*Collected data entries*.
━━━━━━━━━━━━━━━━━━━━━━━━━━━━━━
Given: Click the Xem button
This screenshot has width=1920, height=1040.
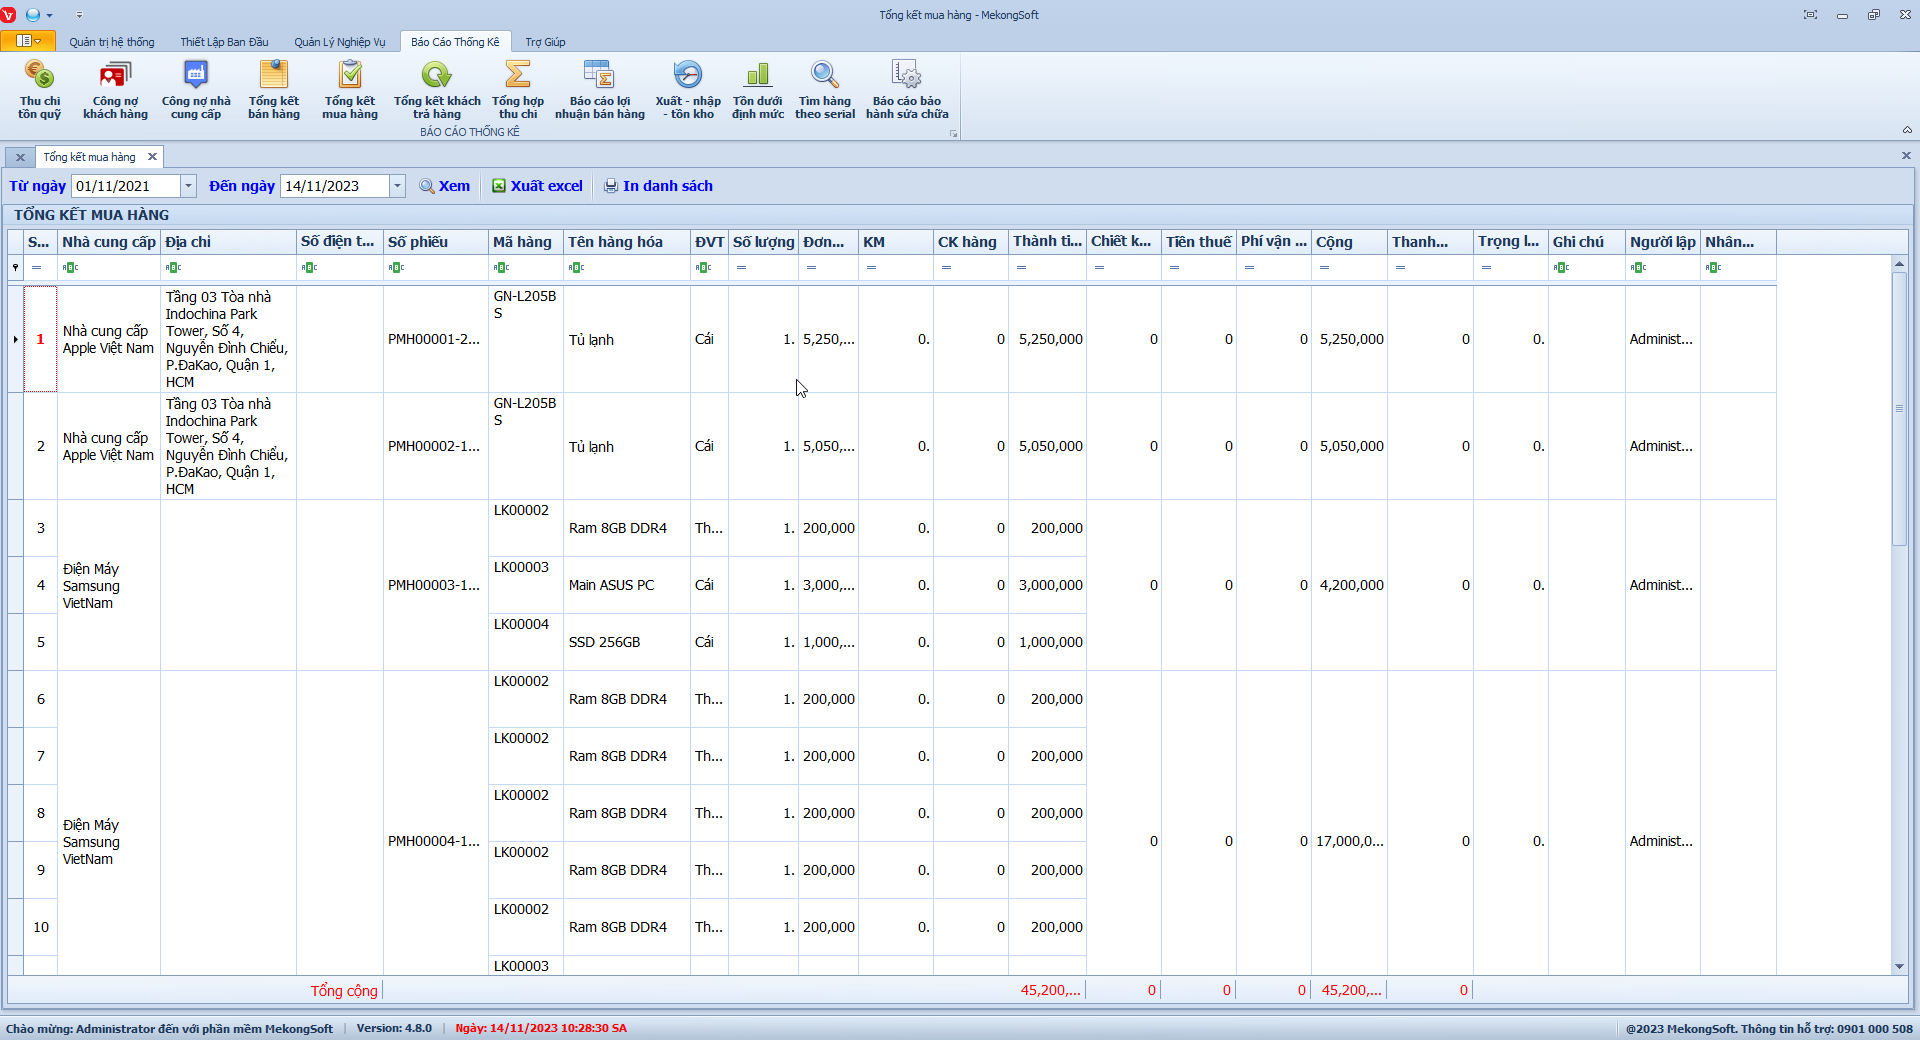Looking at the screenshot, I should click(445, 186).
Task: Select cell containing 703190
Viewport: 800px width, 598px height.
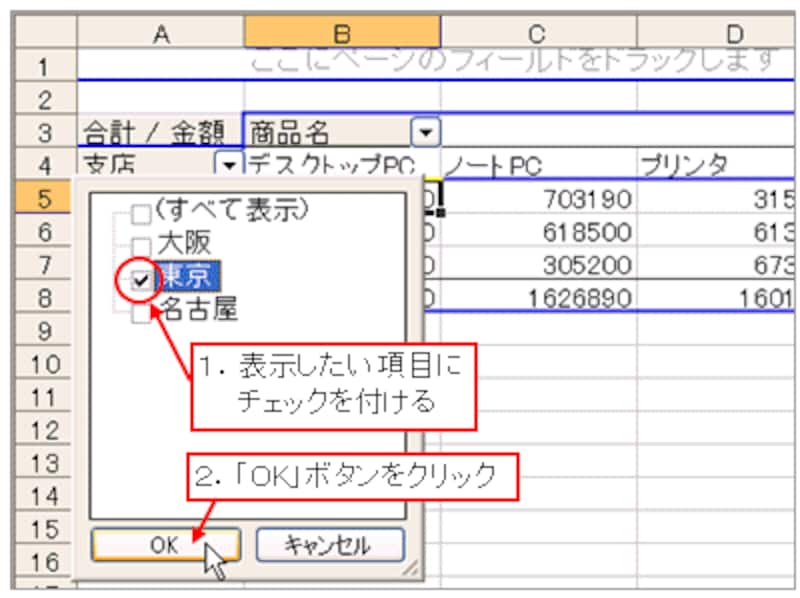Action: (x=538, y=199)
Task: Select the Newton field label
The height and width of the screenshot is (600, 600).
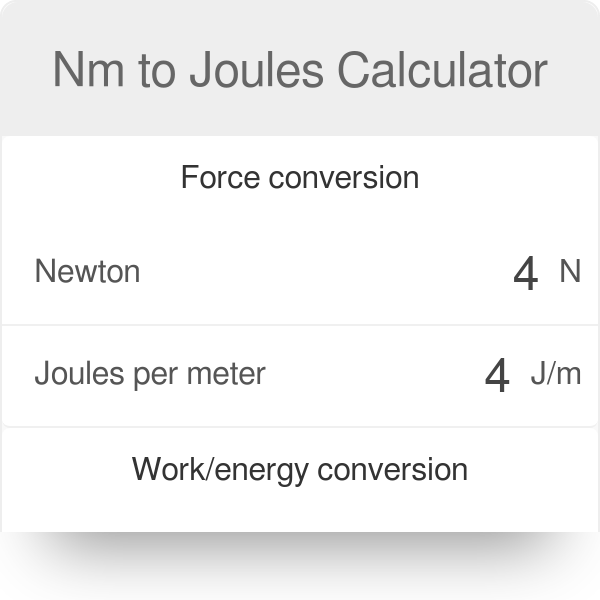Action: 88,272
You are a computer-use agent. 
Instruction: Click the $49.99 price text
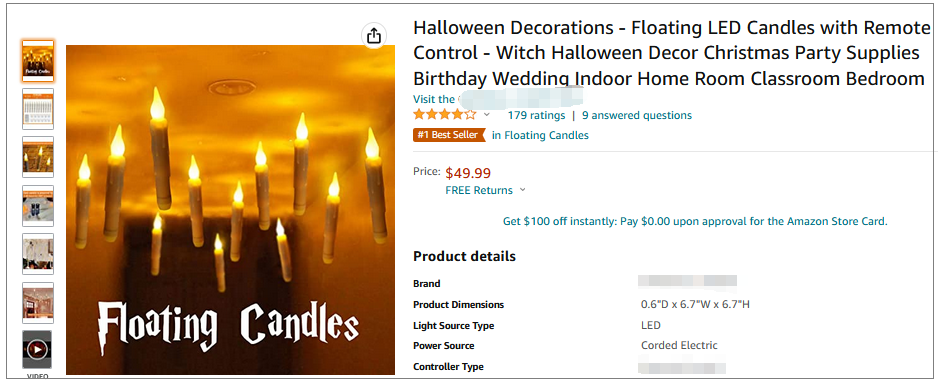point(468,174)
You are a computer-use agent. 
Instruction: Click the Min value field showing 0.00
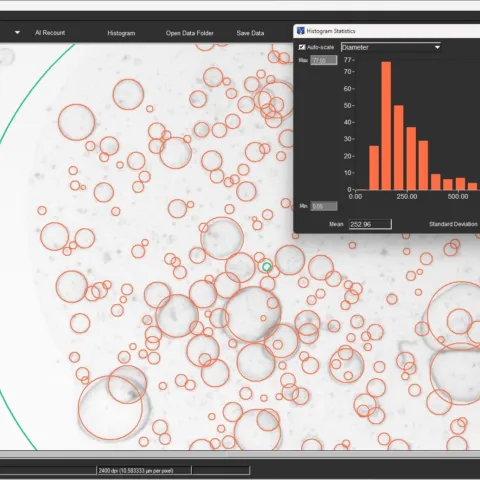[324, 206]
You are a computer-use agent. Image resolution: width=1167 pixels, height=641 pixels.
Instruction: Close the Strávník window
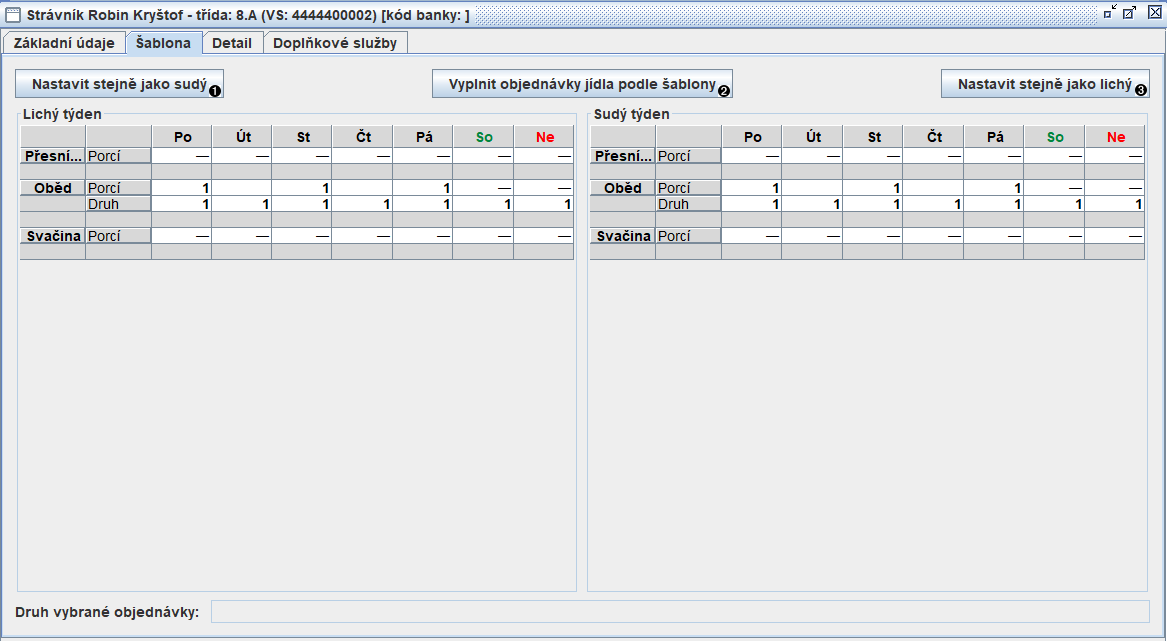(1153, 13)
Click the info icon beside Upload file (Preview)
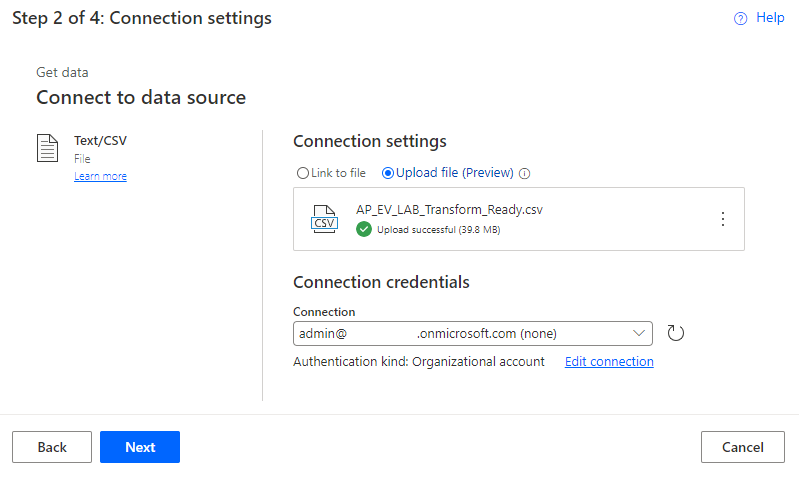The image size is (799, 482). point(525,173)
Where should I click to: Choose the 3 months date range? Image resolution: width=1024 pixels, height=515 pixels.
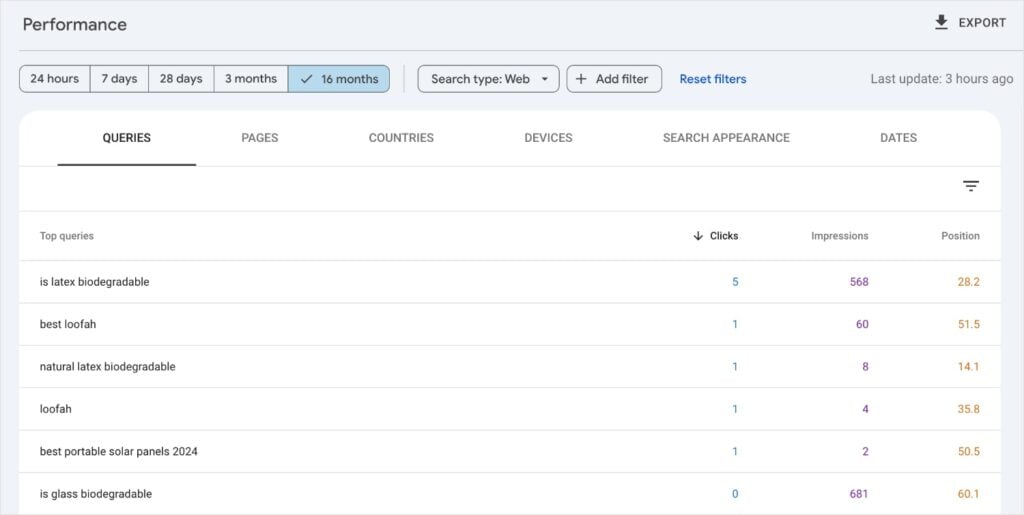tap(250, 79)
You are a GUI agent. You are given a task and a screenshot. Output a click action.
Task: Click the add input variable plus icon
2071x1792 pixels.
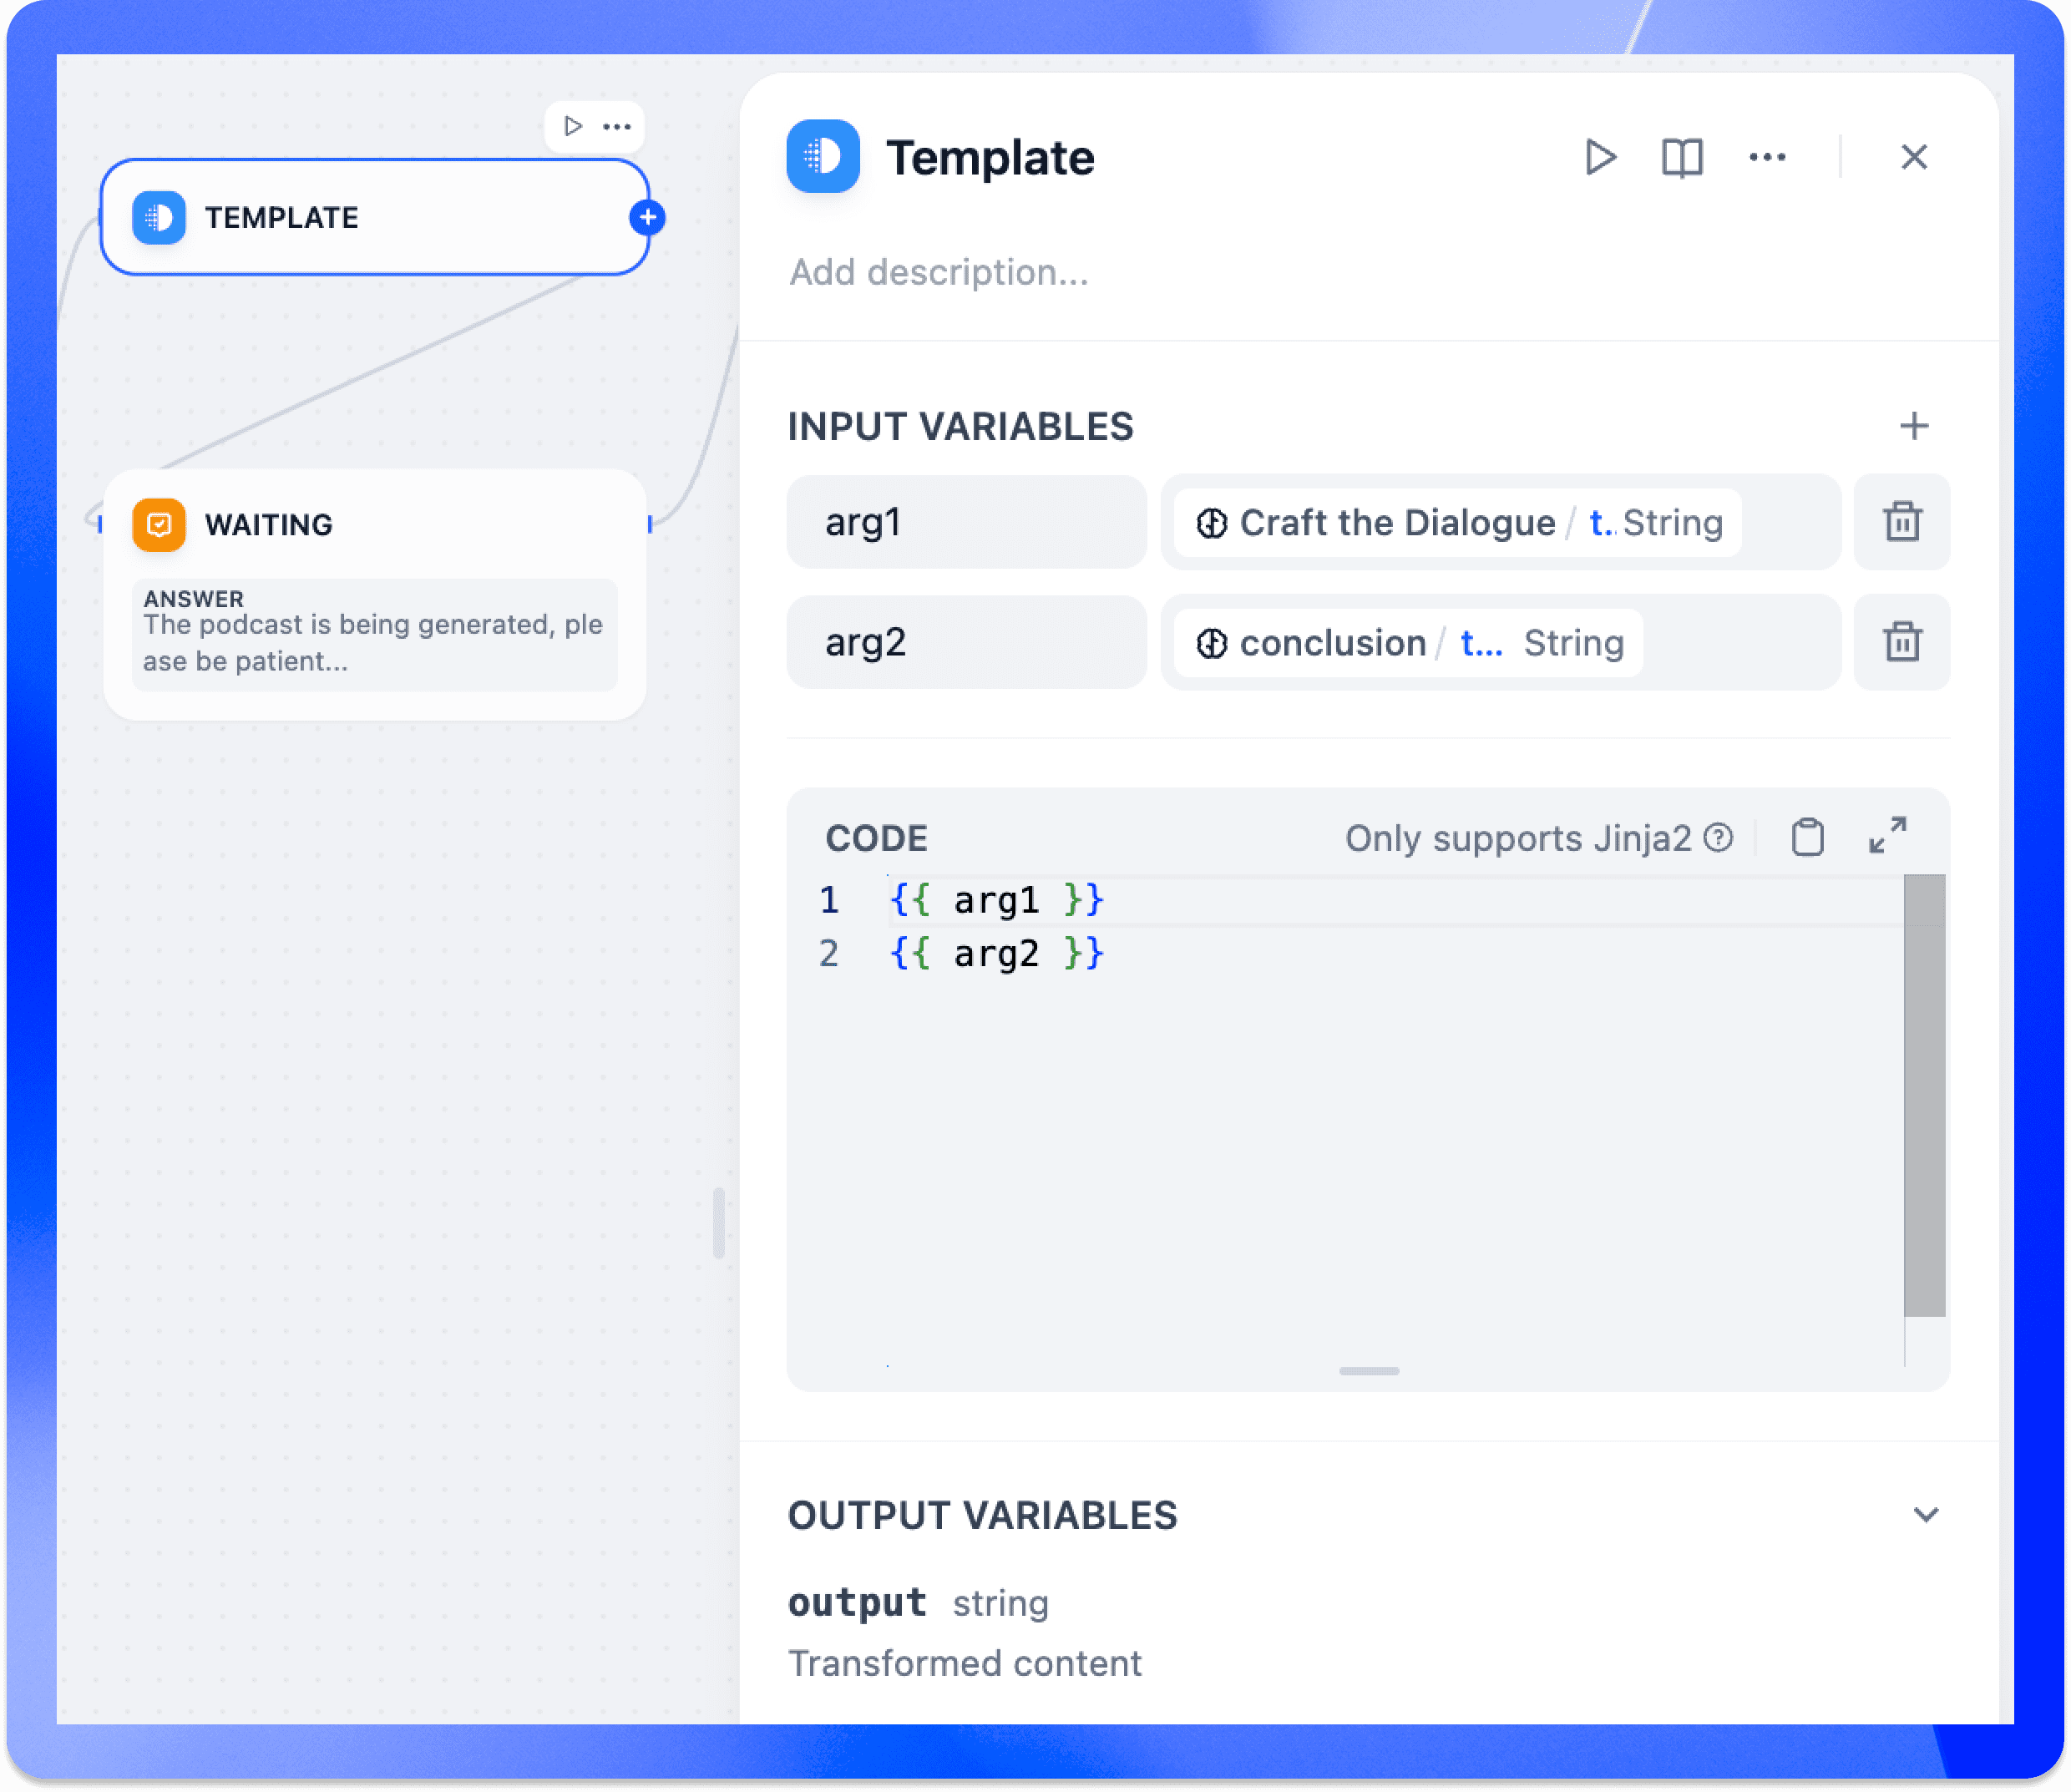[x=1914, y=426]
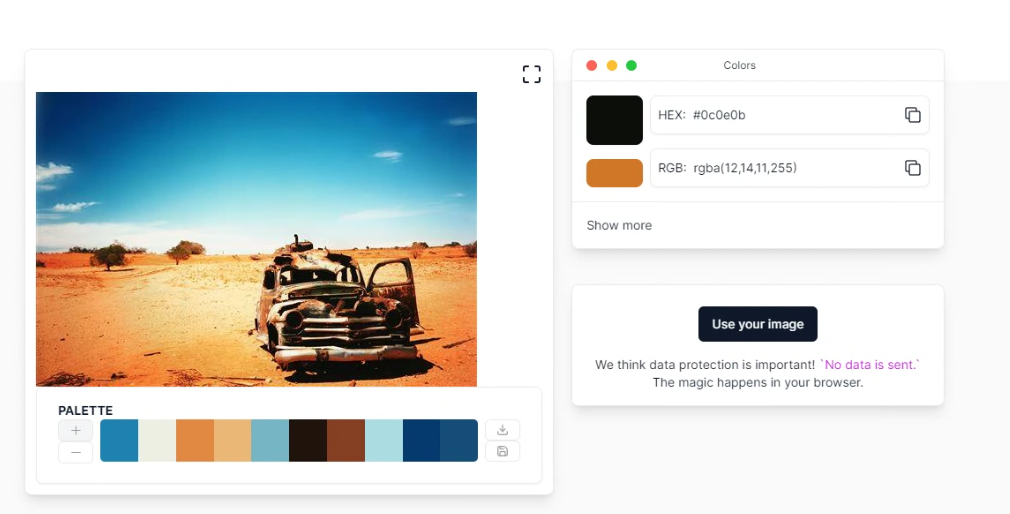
━━━━━━━━━━━━━━━━━━━━━━━━━━━━━━
*TASK ITEM*. I would like an exact copy of the lines from the one holding "Instruction: Click the $49.99 price text" through the last line of the entries above, with the pictures left out.

*WRITTEN RESPONSE*.
Instruction: Click the $49.99 price text
point(468,174)
You are a computer-use agent. 
Instruction: Click the Min value field showing 0.00
[324, 206]
You are a computer-use agent. Image resolution: width=1167 pixels, height=641 pixels.
Instruction: Close the Strávník window
(1153, 13)
Click the info icon beside Upload file (Preview)
The image size is (799, 482). point(525,173)
Where should I click to: Choose the 3 months date range? Image resolution: width=1024 pixels, height=515 pixels.
tap(250, 79)
You are a GUI agent. You are given a task and a screenshot. Output a click action.
Task: Click the add input variable plus icon
2071x1792 pixels.
[x=1914, y=426]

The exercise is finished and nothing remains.